Sunday, June 19, 2011
UK banks abandon eurozone over Greek default fears
UK banks have pulled billions of pounds of funding from the eurozone as fears grow about the impact of a “Lehman-style” event connected to a Greek default.
Senior sources have revealed that leading banks, including Barclays and Standard Chartered, have radically reduced the amount of unsecured lending they are prepared to make available to eurozone banks, raising the prospect of a new credit crunch for the European banking system.
Standard Chartered is understood to have withdrawn tens of billions of pounds from the eurozone inter-bank lending market in recent months and cut its overall exposure by two-thirds in the past few weeks as it has become increasingly worried about the finances of other European banks.
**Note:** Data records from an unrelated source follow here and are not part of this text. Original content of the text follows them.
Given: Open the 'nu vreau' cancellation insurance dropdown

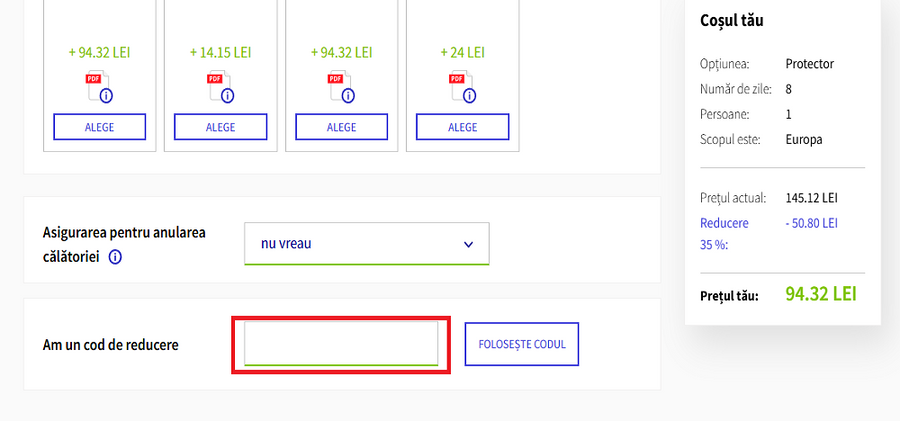Looking at the screenshot, I should [x=367, y=243].
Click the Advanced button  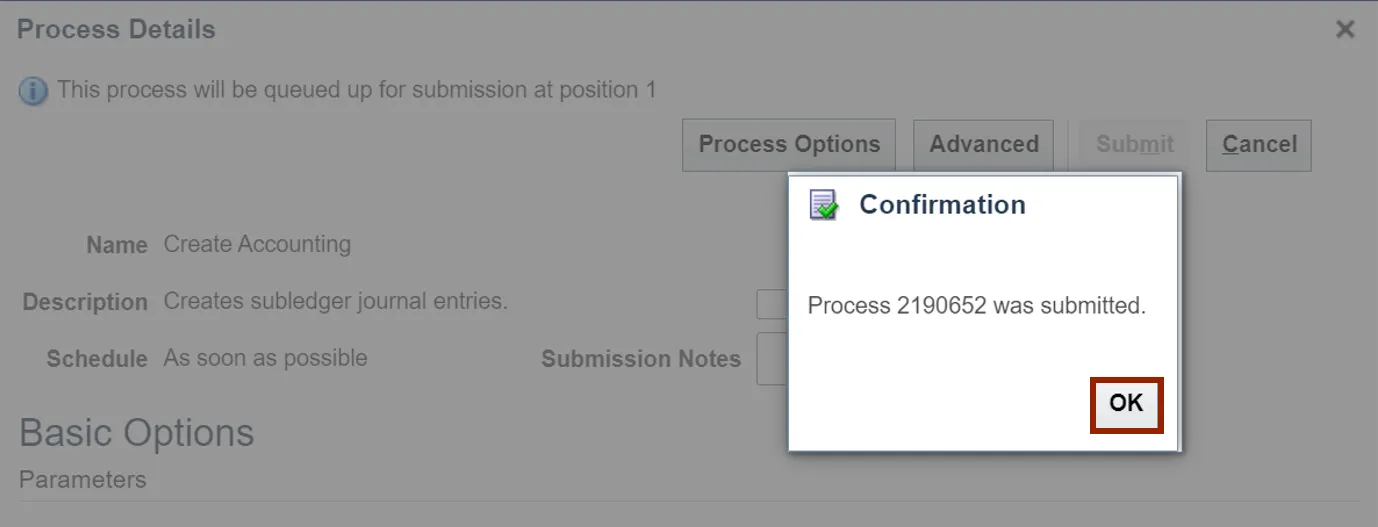[984, 145]

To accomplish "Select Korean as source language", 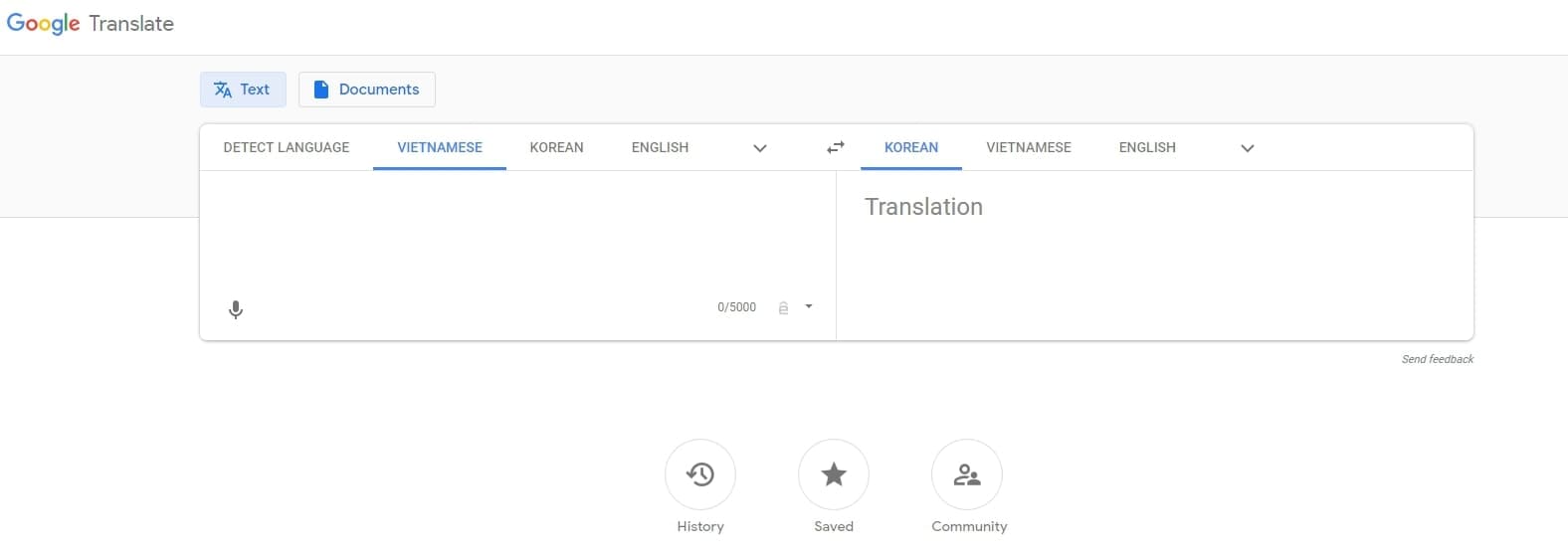I will click(x=556, y=147).
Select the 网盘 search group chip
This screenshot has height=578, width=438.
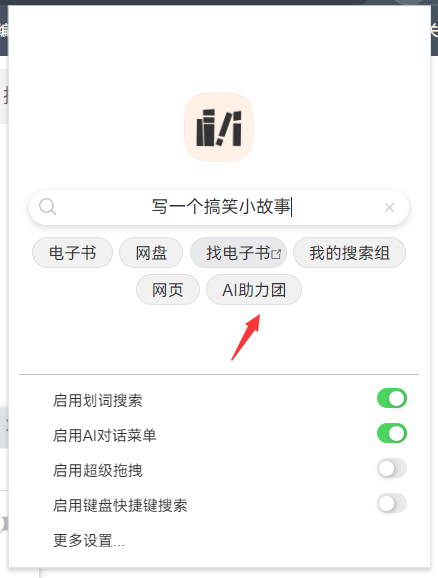pyautogui.click(x=151, y=253)

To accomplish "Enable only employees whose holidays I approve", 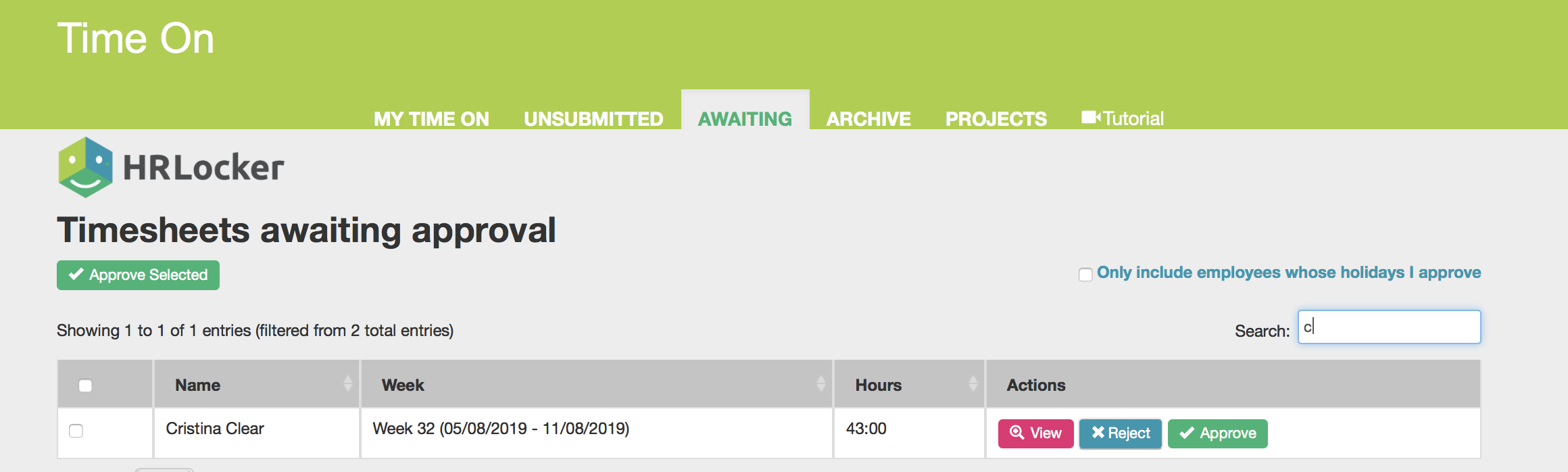I will click(x=1085, y=275).
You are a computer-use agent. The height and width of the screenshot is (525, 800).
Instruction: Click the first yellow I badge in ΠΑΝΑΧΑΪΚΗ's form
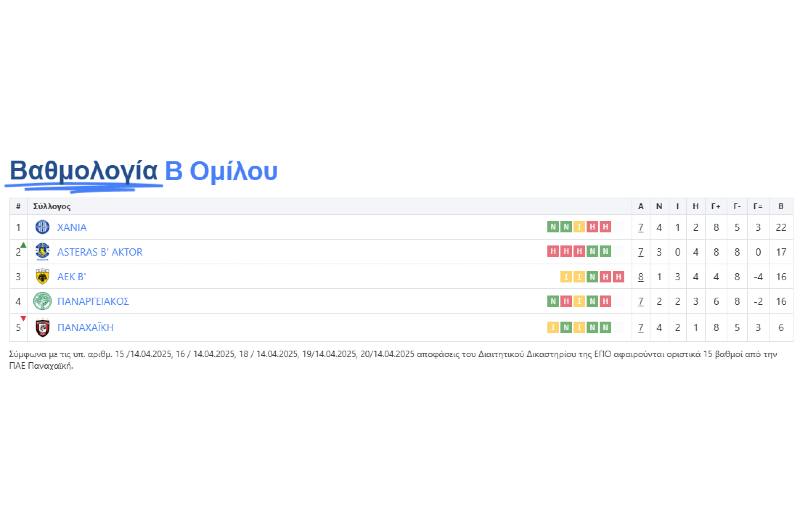552,327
Barclays has also cut its exposure in recent months as senior managers have become increasingly concerned about developments among banks with large exposures to the troubled European countries Greece, Ireland, Spain, Italy and Portugal.
In its interim management statement, published in April, Barclays reported a wholesale exposure to Spain of £6.4bn, compared with £7.2bn last June, while its exposure to Italy has fallen by more than £100m.
One source said it was “inevitable” that British banks would look to minimise their potential losses in the event the eurozone crisis were to get worse. “Everyone wants to ensure that they are not badly affected by the crisis,” said one bank executive.
Moves by stronger banks to cut back their lending to weaker banks is reminiscent of the build-up to the financial crisis in 2008, when the refusal of banks to lend to one another led to a seizing-up of the markets that eventually led to the collapse of several major banks and taxpayer bail-outs of many more.